** Records to use follows **

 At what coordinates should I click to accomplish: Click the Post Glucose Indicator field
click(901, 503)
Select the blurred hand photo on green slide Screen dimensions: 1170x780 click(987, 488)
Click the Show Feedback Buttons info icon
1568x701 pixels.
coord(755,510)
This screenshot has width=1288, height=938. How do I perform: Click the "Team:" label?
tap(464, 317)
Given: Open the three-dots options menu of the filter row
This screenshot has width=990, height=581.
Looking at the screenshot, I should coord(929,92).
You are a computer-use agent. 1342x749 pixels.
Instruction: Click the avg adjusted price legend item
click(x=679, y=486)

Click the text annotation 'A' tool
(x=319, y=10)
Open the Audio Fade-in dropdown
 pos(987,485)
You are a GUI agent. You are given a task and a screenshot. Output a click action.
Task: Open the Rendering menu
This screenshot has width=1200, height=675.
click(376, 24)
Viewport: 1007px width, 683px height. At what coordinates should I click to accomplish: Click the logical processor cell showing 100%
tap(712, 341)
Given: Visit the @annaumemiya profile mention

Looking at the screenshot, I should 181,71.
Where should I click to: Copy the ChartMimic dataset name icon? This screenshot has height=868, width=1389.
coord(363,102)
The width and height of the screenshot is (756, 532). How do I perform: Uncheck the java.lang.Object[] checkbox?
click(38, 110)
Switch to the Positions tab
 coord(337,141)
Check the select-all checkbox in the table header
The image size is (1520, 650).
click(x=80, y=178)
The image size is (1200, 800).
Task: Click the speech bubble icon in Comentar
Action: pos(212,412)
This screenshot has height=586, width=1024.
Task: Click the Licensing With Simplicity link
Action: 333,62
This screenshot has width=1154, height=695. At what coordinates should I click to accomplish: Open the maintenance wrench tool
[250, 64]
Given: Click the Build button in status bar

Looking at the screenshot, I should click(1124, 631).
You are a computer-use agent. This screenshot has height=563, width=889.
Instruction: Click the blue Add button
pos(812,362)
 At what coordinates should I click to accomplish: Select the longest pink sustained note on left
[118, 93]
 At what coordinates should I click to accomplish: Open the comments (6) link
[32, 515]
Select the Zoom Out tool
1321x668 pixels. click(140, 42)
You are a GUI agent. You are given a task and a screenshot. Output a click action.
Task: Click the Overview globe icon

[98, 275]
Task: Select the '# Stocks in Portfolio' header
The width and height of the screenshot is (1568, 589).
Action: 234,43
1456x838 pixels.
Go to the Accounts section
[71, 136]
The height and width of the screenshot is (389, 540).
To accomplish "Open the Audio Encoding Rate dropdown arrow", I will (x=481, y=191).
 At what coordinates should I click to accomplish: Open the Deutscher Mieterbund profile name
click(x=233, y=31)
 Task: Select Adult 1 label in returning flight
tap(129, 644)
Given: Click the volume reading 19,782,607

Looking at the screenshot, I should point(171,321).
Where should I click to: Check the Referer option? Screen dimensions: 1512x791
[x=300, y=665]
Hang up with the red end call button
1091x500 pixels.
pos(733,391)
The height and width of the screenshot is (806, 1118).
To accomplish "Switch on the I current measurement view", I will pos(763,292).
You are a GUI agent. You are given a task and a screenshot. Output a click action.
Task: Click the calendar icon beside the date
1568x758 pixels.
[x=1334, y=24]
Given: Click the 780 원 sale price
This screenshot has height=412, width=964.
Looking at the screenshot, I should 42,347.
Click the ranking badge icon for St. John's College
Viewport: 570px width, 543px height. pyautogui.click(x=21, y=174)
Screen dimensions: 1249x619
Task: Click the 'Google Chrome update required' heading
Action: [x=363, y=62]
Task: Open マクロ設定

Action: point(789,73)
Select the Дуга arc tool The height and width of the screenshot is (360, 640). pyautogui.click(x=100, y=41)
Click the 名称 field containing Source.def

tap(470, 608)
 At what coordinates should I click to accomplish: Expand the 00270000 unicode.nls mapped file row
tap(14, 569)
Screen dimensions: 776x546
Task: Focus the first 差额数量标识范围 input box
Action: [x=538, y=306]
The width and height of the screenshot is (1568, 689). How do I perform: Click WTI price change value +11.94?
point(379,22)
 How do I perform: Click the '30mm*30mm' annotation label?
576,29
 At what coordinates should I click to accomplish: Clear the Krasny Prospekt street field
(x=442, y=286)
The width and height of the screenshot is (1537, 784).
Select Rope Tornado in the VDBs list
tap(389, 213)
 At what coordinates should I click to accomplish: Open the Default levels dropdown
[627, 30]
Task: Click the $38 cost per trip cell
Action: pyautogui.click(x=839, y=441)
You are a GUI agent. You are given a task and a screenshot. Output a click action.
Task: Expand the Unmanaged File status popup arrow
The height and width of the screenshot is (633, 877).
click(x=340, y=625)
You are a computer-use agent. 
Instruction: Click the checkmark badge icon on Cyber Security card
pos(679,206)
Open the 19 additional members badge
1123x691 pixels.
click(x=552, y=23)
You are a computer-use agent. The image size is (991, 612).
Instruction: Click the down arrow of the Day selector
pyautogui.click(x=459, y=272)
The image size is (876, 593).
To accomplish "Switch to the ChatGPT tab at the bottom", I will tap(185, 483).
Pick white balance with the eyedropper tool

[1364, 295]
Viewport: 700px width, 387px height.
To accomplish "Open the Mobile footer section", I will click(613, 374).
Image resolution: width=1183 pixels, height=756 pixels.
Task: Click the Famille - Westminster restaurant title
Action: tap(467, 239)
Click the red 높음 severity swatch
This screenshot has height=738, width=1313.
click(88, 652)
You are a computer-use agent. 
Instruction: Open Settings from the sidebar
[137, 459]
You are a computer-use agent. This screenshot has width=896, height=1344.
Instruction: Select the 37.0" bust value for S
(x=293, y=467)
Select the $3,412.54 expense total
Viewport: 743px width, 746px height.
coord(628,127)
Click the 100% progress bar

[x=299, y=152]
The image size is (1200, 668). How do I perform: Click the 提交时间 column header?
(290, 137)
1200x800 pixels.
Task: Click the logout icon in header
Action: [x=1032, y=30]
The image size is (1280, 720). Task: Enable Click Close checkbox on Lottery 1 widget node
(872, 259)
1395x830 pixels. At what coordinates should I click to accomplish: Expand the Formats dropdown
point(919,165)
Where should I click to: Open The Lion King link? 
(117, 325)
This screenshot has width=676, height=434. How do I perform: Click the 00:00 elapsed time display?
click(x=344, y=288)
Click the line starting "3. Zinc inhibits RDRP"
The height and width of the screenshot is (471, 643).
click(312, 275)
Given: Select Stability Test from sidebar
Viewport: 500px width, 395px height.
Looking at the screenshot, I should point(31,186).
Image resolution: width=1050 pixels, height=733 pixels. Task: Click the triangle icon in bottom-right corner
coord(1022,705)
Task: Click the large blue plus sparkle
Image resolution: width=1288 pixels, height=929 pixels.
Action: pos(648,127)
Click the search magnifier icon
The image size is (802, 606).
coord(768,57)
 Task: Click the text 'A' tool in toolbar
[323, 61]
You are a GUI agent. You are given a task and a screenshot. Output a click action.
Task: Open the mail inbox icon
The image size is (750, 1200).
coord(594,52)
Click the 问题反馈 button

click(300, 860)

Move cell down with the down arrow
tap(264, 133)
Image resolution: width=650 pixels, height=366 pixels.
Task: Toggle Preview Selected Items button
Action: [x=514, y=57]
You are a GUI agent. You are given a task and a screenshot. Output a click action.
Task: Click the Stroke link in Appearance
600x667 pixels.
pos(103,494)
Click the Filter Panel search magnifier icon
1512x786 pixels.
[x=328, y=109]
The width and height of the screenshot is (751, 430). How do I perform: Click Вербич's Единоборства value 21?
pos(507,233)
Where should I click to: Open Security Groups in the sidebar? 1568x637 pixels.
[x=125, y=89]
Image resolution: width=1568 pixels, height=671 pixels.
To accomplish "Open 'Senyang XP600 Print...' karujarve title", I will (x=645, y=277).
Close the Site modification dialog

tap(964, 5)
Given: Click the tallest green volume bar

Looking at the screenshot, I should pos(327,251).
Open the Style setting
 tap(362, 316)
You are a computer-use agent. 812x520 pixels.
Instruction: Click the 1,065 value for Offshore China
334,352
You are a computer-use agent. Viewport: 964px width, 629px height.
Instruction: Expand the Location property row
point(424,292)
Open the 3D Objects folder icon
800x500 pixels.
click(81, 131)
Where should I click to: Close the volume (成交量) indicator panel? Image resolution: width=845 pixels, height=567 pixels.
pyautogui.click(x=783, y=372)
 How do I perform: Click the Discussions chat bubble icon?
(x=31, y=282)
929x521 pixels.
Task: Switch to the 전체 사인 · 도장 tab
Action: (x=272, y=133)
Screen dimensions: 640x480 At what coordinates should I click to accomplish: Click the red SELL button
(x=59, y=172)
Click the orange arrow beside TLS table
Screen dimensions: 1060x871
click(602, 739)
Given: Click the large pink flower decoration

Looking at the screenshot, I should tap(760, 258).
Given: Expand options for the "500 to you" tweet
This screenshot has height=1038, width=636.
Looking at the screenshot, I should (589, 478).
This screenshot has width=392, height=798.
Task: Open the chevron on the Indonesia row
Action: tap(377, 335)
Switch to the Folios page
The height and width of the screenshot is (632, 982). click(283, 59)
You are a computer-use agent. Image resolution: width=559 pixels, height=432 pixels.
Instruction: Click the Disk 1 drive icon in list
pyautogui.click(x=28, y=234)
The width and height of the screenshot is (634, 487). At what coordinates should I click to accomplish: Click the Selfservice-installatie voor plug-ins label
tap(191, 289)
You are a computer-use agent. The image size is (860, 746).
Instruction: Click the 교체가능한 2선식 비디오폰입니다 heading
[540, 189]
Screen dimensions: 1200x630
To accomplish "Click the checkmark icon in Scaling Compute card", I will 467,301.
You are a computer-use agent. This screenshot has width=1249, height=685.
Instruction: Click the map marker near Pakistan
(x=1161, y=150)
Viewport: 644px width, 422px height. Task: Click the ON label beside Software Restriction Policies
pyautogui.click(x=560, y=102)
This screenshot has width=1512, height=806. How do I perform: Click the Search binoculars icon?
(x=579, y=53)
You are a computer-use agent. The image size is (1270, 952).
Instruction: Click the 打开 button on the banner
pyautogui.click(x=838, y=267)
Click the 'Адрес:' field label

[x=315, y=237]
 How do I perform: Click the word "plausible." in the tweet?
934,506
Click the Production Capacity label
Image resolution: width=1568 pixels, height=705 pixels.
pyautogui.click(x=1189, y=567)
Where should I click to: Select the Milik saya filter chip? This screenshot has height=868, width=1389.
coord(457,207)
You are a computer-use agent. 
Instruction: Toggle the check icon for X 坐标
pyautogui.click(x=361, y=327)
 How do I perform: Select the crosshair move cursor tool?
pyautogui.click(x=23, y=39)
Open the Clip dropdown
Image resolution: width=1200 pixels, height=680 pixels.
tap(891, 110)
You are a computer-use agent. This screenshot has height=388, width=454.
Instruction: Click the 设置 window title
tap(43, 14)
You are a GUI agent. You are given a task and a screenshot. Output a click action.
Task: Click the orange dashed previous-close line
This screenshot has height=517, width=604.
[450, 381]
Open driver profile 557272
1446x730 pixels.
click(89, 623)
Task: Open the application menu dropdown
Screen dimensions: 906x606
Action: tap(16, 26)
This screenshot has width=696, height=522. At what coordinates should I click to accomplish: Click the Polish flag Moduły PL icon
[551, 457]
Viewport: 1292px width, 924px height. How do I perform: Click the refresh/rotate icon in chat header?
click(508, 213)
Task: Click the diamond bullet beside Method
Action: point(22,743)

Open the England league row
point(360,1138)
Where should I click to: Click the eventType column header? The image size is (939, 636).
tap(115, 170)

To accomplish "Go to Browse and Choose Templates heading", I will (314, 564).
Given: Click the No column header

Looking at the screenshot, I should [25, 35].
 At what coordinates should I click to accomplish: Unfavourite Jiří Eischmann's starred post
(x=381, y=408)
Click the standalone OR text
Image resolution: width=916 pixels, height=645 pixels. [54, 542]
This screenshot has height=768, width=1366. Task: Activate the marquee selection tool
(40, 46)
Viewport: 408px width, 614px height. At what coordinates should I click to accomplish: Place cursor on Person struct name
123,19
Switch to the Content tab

** End of Records to use **

What you give back must be the stretch above, starting at the line with "How do I perform: Click the Discussions" and ending at the line with "You are a computer-use agent. The image size is (1270, 952).", copied exactly.

 How do I perform: Click the Discussions chat bubble icon?
(x=31, y=282)
929x521 pixels.
Task: Switch to the 전체 사인 · 도장 tab
Action: (x=272, y=133)
Screen dimensions: 640x480 At what coordinates should I click to accomplish: Click the red SELL button
(x=59, y=172)
Click the orange arrow beside TLS table
Screen dimensions: 1060x871
click(602, 739)
Given: Click the large pink flower decoration

Looking at the screenshot, I should tap(760, 258).
Given: Expand options for the "500 to you" tweet
This screenshot has height=1038, width=636.
Looking at the screenshot, I should (589, 478).
This screenshot has width=392, height=798.
Task: Open the chevron on the Indonesia row
Action: tap(377, 335)
Switch to the Folios page
The height and width of the screenshot is (632, 982). click(283, 59)
You are a computer-use agent. Image resolution: width=559 pixels, height=432 pixels.
Instruction: Click the Disk 1 drive icon in list
pyautogui.click(x=28, y=234)
The width and height of the screenshot is (634, 487). At what coordinates should I click to accomplish: Click the Selfservice-installatie voor plug-ins label
tap(191, 289)
You are a computer-use agent. The image size is (860, 746).
Instruction: Click the 교체가능한 2선식 비디오폰입니다 heading
[540, 189]
Screen dimensions: 1200x630
To accomplish "Click the checkmark icon in Scaling Compute card", I will 467,301.
You are a computer-use agent. This screenshot has width=1249, height=685.
Instruction: Click the map marker near Pakistan
(x=1161, y=150)
Viewport: 644px width, 422px height. Task: Click the ON label beside Software Restriction Policies
pyautogui.click(x=560, y=102)
This screenshot has width=1512, height=806. How do I perform: Click the Search binoculars icon?
(x=579, y=53)
You are a computer-use agent. The image size is (1270, 952).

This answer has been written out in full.